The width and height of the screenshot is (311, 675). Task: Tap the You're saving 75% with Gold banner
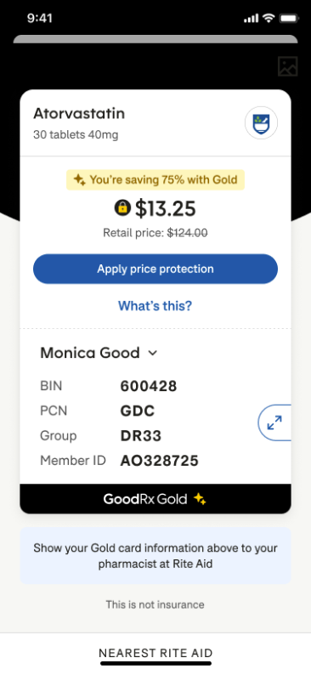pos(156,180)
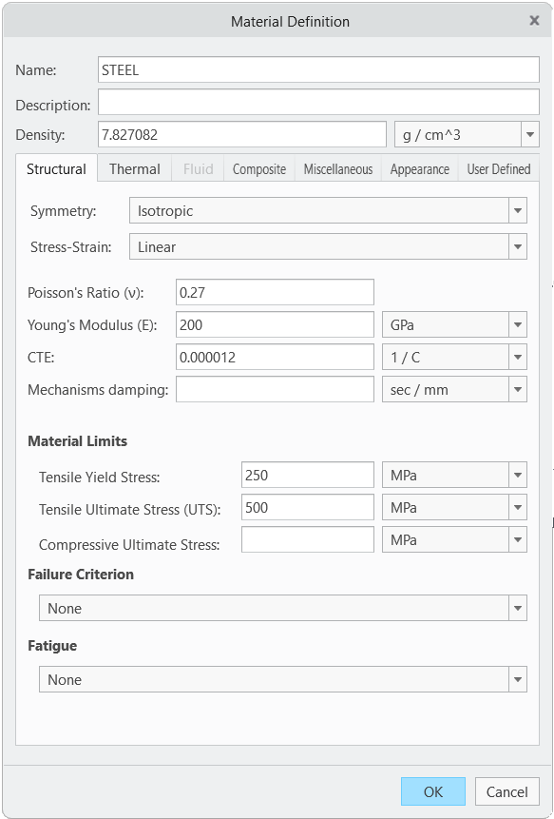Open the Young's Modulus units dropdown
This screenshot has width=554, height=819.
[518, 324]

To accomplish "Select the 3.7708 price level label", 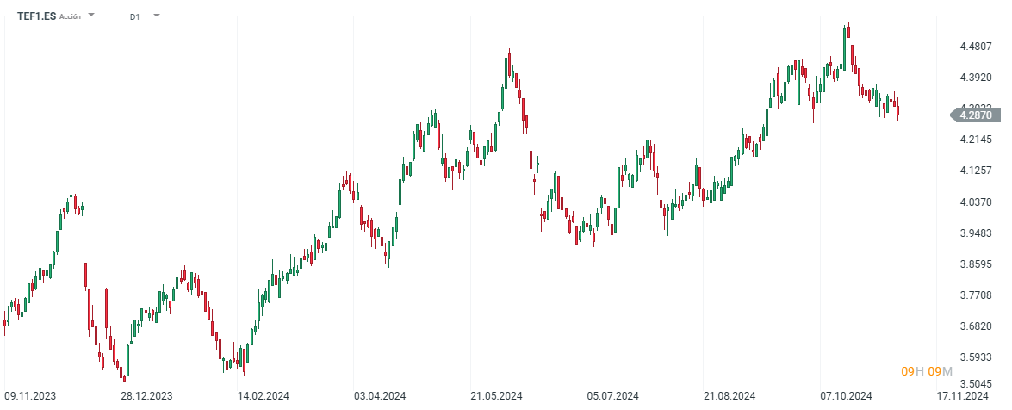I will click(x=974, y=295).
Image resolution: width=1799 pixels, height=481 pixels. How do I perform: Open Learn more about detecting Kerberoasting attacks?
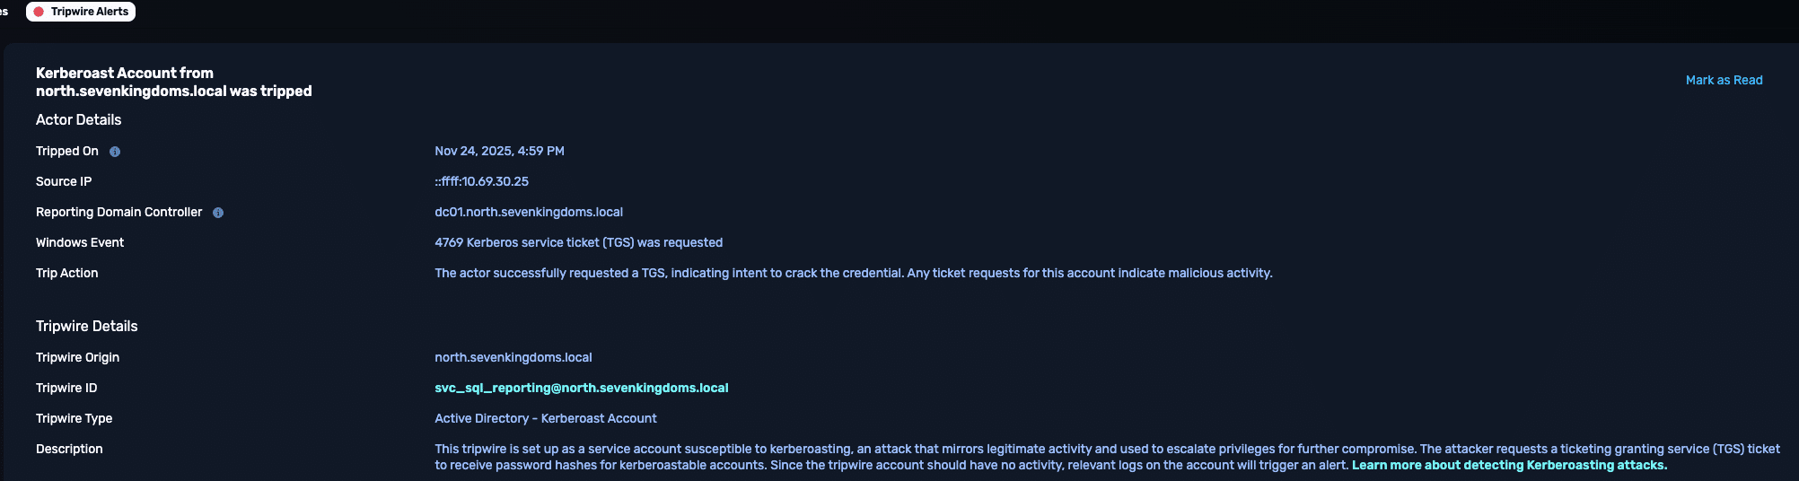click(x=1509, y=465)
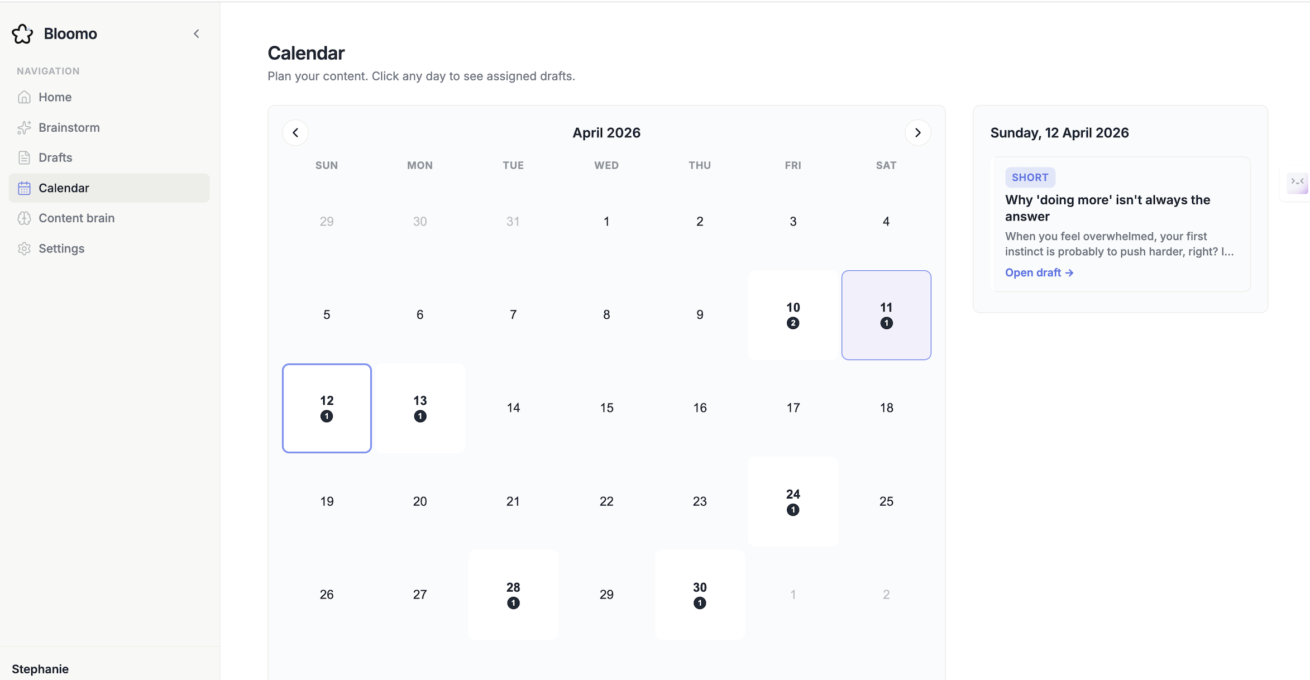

_Task to carry out:_
In the answer, give only the lines from the one containing "Image resolution: width=1799" through the end of the records above, each reproduced exactly. Include no pictures.

_Solution:_
Image resolution: width=1799 pixels, height=481 pixels. How do I perform: Open Learn more about detecting Kerberoasting attacks?
click(x=1509, y=465)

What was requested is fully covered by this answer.